今年の春、海岸で休んでいたところ、可愛らしい子猫が近づいてきた。
ここの海岸は、地域の人たちが世話をしている猫たちが暮らしている。 何度か訪れているので、どんな猫がいるのかはだいたい把握しているつもりだ。
ところが、この猫、初めてみる。地域猫の象徴でもある耳がカットされていないので、捨て猫であろうか。
そして、この猫が、やけになついてくるのだ。飼い主でもない自分に。
人間の赤ん坊は、一人では生きていけない。 だから、どんなに酷い親であろうが、必死で好かれようと努力するらしい。
おそらくこの猫は、「愛想を振りまけば、餌を与えてくれるかもしれない。そして、もしかすると自分を飼ってくれるかもしれない。」と思って近づいてきたのだろう。
可愛らしい姿で懐いてこられると、何か食べさせてあげたいと思ってしまうだろう。自分も、正直迷ってしまった。
だが、安易に餌を与えるべきではない。いつかしらその場所に居着き、繁殖してしまうことありえる。そうなれば、十分な子育てが出来ず、かえって不幸な命を増やすことにも繋がる。
何かしてあげたいと思うのであれば、責任をもって保護するべきなのだ。
それが出来ない自分が恨めしい。
飼い猫が、いきなり知らない場所へ捨てられてしまう。その怖さは、どれほどのものだろうか。

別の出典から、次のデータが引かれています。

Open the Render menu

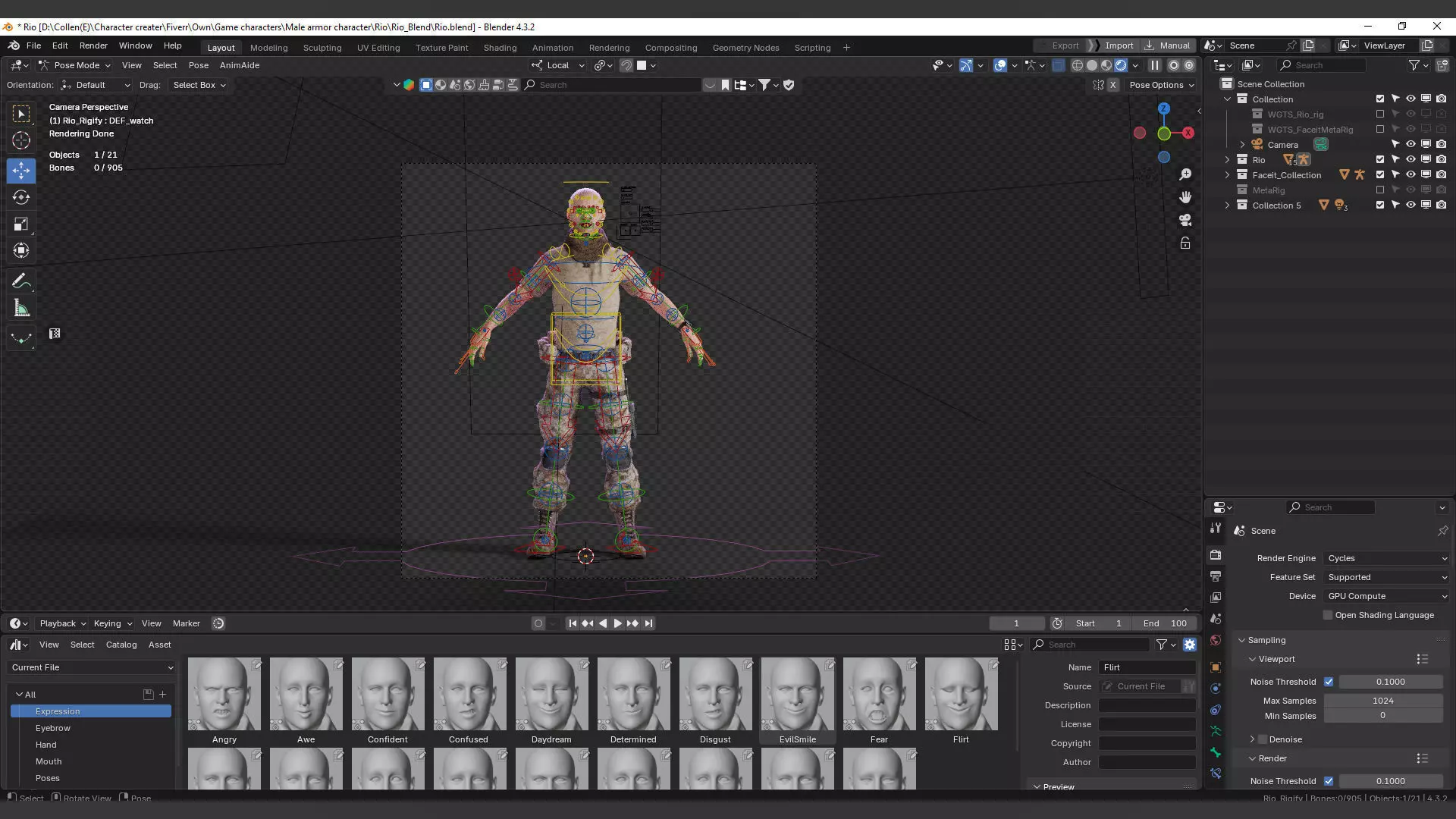[x=93, y=46]
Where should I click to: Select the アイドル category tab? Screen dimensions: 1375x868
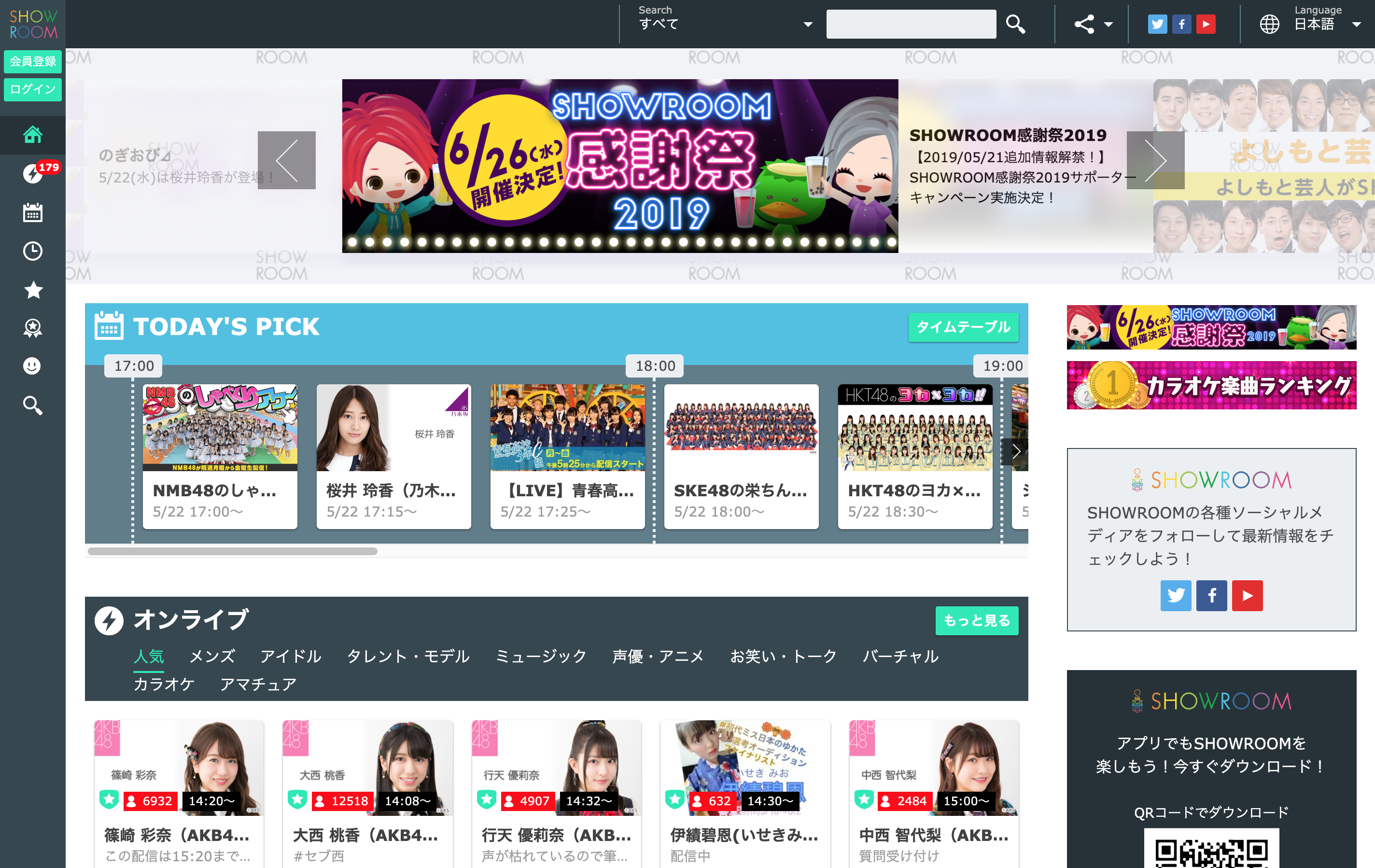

食べ物、雨風をしのぐ場所、自分で探さなければならない。
病気になることもある。その時はどうれば良いのだろうか。
子猫はさらに大変だ。カラスが力の弱い子猫を襲うことが、度々あるらしい。 生きる術を知らない捨て猫が、満足に生きられる可能性は低い。
こうした不幸を生み出したのは、当然、飼い猫を捨てた人間である。 捨て猫の過酷な生活を想像することができないできないのか。
そして、捨て猫に餌を与えることも、罪である。善かれと思っても無責任に餌を与えることが、不幸の連鎖を生み出しかねないことを認識するべきだ。